Eine kanadische Arbeitsgruppe stellte daher nun die Theorie auf, dass sich die Differenz von Gesamtprotein-Kreatinin-Quotient und Albumin-Kreatinin-Quotient im Urin bei einer Bence-Jones-Proteinurie erhöhen müsste, und untersuchte, ob sich diese sog. Protein-Albumin-Lücke als Screeningparameter für ein MM eignet. In einer retrospektiven Kohortenstudie wurden dazu Registerdaten der erwachsenen Bevölkerung des Bundesstaates Ontario im Zeitraum von 2009 bis 2021 bzgl. einer Assoziation zwischen der Protein-Albumin-Lücke im Urin und der anschließenden Diagnose eines MM ausgewertet.

Bei 116 von 28.231 eingeschlossenen Personen wurde ein MM diagnostiziert, im Median 31 Tage nach der Urindiagnostik. Tatsächlich korrelierte in der Gesamtkohorte die Protein-Albumin-Lücke mit der Diagnose eines MM. In der Subpopulation mit stark erhöhter Proteinurie (Gesamtprotein-Kreatinin-Quotient >50 mg/mmol) war dieser Zusammenhang verstärkt (adjustierte HR bei Protein-Albumin-Lücke 57,6–111,8 mg/mmol: 3,94, 95% KI: 1,29–11,97; adjustierte HR bei Protein-Albumin-Lücke >111,8 mg/mmol: 10,97, 95% KI: 3,85–31,25), bei geringerer Proteinurie dagegen nicht nachweisbar. Wurden diese Schwellen jedoch als Grenzwerte für ein Screening verwendet, ergaben sich keine überzeugende Sensitivität und Spezifität.

Die Ergebnisse liefern Hinweise darauf, dass eine große Protein-Albumin-Lücke im Urin bei stark erhöhter Proteinurie an ein MM denken lassen sollte, als Screeningparameter aber nicht regelhaft verwendet werden kann.

The Winner is … : STOP ACEi

Studientelegramm 247-2023-3/3 - Gemeinsam mit dem Vorstand der Österreichischen Gesellschaft für Nephrologie hat MARKUS@HOMe die wichtigsten nephrologischen Studien 2022 ausgewählt und in zwei YouTube-Videos diskutiert. [28] Als relevanteste Studie gilt STOP ACEi, die daher zu Jahresbeginn nochmals besondere Aufmerksamkeit verdient.
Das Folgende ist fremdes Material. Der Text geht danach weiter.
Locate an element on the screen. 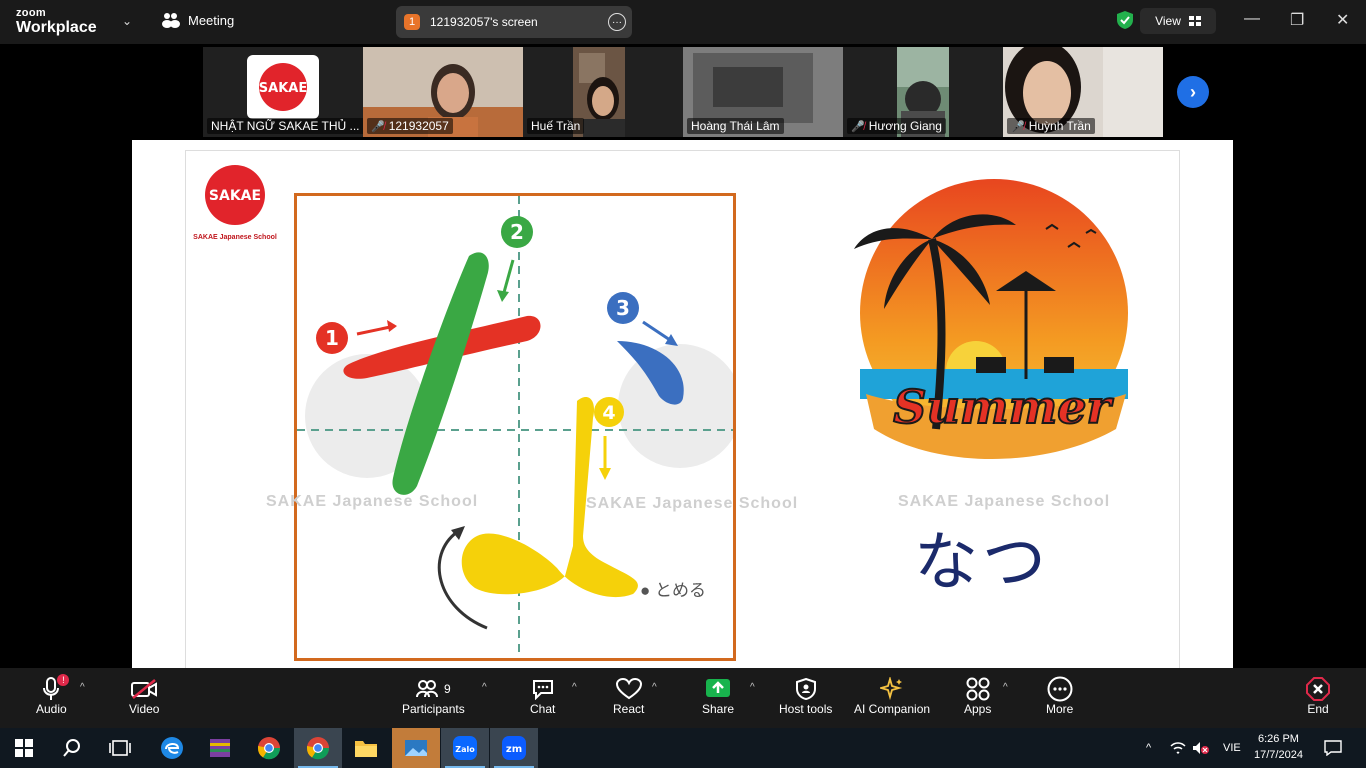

STOP ACEi untersuchte die Frage, ob bei fortgeschrittener chronischer Nierenerkrankung (CKD) das Absetzen einer Therapie mit ACE-Hemmern oder AT1-Rezeptor-Blockern zu einer temporären Verbesserung der Nierenfunktion führt (durch Aufhebung der hämodynamisch bedingten GFR-Reduktion) und die Betroffenen somit länger von der Dialyse fernhalten könnte. Das Ergebnis war eindeutig: Anders als häufig klinisch erhofft, führt das Absetzen von RAAS-Inhibitoren im Vergleich zum Fortführen der Medikation nicht zu einer besseren Nierenfunktion. Da numerisch mehr kardiovaskuläre Ereignisse in der Gruppe auftraten, die RAAS-Inhibitoren absetzten, erscheint diese Maßnahme zumindest bei Personen mit erhöhtem kardiovaskulären Risiko möglicherweise sogar kontraproduktiv.